Set down, character for character, everything in the records below from the line holding "Viewport: 600px width, 521px" down to the line holding "Screen dimensions: 645x645", and no other line.

┌─ SOURCE MATERIAL

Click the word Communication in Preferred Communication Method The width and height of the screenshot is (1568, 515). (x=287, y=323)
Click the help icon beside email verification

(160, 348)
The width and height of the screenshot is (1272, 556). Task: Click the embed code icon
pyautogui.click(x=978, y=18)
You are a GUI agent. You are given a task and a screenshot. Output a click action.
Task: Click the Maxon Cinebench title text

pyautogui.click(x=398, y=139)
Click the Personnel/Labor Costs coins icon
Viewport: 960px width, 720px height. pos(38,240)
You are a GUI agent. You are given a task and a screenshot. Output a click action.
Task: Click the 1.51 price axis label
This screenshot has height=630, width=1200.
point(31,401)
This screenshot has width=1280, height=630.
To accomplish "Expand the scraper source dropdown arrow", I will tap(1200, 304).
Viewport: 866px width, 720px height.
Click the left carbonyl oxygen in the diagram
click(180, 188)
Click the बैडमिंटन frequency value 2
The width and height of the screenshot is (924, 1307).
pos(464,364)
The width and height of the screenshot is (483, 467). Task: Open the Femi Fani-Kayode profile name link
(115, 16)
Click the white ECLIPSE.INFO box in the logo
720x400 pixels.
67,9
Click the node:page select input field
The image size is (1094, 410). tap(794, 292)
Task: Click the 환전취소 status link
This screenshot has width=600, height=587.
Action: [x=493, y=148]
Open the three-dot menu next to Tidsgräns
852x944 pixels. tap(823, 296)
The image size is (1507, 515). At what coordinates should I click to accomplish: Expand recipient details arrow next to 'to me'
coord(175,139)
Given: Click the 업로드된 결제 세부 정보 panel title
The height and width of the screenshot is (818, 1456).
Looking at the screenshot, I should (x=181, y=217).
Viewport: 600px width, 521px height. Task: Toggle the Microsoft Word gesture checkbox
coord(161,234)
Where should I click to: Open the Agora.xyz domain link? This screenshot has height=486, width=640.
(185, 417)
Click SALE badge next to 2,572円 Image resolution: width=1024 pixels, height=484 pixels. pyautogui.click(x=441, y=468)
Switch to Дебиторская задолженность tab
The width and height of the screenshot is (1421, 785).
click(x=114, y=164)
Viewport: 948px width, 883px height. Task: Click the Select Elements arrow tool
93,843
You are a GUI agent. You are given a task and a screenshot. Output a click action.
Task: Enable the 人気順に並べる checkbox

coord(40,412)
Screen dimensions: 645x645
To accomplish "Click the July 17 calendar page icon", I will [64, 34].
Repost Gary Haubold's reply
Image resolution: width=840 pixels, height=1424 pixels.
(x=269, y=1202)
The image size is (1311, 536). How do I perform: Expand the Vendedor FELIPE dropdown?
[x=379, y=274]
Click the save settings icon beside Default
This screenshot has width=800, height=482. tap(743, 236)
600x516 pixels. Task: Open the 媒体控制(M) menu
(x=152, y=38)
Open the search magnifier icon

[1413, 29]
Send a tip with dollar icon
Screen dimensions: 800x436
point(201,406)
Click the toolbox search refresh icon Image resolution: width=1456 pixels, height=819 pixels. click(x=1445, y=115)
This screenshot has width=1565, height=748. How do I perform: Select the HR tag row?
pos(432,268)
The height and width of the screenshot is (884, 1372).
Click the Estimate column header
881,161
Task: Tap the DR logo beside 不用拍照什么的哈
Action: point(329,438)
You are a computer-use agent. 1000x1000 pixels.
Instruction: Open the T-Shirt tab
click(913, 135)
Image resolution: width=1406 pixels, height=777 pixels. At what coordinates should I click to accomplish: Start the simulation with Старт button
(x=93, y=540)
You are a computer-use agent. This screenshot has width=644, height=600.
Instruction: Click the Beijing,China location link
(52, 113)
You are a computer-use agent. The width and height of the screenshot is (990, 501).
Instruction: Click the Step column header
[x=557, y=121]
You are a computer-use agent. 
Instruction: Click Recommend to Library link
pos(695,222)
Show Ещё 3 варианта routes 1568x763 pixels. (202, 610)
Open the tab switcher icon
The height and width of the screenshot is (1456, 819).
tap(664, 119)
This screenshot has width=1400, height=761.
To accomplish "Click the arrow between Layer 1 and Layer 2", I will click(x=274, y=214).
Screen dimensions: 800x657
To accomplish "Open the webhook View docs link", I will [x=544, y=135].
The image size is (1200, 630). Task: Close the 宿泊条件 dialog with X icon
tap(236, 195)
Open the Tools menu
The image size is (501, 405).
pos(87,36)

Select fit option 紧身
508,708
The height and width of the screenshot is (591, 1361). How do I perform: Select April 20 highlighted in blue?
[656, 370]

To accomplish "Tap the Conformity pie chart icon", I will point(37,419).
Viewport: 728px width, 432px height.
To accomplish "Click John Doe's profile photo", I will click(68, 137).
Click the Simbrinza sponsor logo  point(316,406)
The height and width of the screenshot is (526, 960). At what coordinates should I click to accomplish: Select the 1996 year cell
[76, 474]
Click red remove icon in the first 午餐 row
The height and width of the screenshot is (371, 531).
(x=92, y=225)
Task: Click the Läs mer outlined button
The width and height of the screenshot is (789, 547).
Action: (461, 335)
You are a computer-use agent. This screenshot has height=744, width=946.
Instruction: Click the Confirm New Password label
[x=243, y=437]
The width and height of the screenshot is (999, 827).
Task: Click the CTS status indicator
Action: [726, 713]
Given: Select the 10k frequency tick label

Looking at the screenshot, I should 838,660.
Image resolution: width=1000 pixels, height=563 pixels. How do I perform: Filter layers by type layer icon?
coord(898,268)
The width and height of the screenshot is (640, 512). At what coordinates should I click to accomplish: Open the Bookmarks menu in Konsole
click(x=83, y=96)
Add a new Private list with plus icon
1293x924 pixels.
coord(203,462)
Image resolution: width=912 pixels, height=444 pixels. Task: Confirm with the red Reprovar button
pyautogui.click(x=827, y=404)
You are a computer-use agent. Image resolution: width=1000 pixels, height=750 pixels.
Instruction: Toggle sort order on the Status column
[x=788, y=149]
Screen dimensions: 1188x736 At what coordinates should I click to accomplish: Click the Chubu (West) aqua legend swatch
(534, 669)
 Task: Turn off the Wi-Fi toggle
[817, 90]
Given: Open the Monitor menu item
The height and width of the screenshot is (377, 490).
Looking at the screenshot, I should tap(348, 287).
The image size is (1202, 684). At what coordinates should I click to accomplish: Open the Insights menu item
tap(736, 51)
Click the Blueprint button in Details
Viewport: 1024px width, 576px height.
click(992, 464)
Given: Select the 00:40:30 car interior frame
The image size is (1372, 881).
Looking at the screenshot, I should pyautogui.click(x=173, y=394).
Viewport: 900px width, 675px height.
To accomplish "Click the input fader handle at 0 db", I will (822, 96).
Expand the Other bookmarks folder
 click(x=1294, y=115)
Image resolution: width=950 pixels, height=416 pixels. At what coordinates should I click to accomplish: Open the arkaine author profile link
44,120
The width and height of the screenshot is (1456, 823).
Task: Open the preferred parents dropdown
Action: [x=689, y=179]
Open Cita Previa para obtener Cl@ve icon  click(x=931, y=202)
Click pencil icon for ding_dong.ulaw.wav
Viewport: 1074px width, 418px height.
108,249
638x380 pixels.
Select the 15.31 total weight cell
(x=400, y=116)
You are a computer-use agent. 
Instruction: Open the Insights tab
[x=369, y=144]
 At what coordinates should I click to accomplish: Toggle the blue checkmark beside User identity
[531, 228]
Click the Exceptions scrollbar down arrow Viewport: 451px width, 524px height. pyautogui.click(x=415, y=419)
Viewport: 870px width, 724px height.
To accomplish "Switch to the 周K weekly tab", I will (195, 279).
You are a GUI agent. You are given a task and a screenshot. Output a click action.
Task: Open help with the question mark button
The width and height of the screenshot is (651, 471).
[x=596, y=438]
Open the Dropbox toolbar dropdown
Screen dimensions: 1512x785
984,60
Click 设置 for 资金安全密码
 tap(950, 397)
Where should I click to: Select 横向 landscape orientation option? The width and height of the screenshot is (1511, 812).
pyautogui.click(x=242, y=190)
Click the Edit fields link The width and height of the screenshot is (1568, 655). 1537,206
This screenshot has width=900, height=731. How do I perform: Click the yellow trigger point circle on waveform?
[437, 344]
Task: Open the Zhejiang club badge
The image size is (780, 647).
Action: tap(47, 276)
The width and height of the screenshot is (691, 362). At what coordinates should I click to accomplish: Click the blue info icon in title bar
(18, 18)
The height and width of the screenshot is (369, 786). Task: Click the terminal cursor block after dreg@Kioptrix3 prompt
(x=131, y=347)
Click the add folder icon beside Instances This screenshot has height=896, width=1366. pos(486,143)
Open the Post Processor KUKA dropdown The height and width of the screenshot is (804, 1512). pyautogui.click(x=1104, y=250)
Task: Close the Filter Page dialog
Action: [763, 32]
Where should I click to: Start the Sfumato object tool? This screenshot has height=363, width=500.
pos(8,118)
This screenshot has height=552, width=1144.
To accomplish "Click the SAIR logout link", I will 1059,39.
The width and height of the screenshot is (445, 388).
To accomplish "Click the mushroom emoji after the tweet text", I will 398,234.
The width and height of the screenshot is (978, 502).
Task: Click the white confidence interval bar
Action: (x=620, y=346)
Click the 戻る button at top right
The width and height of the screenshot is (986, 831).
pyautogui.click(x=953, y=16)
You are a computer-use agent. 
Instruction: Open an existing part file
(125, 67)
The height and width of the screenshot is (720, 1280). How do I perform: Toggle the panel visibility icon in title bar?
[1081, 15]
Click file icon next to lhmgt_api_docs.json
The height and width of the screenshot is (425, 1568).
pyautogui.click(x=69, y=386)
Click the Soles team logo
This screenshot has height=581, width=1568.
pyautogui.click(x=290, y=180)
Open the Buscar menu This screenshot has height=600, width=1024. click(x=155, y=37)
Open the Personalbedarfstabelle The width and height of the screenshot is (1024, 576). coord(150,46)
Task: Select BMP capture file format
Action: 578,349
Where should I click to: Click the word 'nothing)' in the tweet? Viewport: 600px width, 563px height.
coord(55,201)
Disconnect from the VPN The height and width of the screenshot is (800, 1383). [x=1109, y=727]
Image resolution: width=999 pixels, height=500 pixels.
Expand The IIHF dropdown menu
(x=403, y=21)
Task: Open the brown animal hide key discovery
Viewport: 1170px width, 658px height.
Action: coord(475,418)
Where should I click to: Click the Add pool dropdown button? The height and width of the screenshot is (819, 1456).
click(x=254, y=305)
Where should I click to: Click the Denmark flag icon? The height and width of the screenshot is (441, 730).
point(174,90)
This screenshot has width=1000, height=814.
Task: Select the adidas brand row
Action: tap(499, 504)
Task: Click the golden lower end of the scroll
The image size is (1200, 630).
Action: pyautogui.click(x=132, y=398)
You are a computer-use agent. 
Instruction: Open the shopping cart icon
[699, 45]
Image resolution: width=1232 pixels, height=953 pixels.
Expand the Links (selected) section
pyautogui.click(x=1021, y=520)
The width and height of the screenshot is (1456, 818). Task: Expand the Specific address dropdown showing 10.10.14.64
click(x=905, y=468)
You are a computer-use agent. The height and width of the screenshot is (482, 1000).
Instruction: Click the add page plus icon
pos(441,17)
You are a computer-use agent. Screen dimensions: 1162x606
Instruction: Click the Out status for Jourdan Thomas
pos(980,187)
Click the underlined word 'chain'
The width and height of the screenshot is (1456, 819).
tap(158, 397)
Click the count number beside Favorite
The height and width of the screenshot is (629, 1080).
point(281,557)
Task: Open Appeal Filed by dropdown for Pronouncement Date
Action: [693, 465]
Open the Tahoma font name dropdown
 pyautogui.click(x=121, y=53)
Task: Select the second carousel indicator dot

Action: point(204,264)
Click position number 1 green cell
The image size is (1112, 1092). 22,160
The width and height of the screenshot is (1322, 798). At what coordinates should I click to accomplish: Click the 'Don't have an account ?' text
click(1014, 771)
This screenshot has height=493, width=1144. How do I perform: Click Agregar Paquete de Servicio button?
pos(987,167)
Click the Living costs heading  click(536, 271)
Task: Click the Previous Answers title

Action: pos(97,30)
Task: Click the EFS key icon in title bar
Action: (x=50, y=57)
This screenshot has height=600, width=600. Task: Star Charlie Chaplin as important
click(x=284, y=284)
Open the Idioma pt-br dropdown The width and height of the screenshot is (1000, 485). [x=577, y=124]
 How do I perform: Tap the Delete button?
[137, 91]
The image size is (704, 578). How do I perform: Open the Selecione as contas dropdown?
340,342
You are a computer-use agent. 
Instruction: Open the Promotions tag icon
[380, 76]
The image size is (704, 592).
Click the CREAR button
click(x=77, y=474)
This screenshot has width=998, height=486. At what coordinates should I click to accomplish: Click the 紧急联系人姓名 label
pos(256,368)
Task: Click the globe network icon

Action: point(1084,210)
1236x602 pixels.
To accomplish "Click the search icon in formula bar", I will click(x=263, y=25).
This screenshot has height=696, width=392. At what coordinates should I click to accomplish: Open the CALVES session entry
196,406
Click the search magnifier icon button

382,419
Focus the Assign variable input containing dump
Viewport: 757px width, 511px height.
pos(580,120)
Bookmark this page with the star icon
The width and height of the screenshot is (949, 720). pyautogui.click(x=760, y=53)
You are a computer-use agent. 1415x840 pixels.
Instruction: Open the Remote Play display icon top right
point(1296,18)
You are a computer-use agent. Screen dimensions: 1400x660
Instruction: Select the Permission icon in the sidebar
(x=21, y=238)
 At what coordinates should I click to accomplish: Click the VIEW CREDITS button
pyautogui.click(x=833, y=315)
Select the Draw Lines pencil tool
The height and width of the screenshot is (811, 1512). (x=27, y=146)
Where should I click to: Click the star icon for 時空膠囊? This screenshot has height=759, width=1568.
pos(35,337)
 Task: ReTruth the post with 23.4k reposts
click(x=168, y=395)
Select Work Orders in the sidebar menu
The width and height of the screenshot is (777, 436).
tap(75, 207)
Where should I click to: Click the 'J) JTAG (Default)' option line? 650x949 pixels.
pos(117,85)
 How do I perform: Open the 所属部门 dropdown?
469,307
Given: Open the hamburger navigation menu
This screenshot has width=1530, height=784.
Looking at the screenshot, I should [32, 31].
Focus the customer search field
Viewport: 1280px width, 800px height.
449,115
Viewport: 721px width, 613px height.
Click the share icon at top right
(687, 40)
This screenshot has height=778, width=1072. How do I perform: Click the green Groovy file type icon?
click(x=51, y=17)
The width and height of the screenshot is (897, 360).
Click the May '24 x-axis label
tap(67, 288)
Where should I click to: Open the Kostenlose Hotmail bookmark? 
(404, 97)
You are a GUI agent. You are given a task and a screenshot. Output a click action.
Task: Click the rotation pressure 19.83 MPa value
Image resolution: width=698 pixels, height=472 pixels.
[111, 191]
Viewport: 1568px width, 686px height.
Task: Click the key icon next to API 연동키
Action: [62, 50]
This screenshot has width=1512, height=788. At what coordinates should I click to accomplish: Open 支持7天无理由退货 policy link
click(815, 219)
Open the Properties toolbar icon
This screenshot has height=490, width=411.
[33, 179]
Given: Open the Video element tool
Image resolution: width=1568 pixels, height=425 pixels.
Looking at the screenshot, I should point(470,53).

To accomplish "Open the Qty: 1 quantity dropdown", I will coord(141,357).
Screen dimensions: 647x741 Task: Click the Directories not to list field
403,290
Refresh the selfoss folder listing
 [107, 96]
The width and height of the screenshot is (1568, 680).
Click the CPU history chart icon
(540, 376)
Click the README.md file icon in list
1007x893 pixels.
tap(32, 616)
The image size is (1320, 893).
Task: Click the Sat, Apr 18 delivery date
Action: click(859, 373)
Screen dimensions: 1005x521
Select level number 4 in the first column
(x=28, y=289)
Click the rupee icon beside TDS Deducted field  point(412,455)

└─

> _SOLUTION FOR THIS TASK_:
Viewport: 600px width, 521px height. Task: Toggle the Microsoft Word gesture checkbox
coord(161,234)
Where should I click to: Open the Agora.xyz domain link? This screenshot has height=486, width=640.
(185, 417)
Click SALE badge next to 2,572円 Image resolution: width=1024 pixels, height=484 pixels. pyautogui.click(x=441, y=468)
Switch to Дебиторская задолженность tab
The width and height of the screenshot is (1421, 785).
click(x=114, y=164)
Viewport: 948px width, 883px height. Task: Click the Select Elements arrow tool
93,843
You are a GUI agent. You are given a task and a screenshot. Output a click action.
Task: Enable the 人気順に並べる checkbox

coord(40,412)
Screen dimensions: 645x645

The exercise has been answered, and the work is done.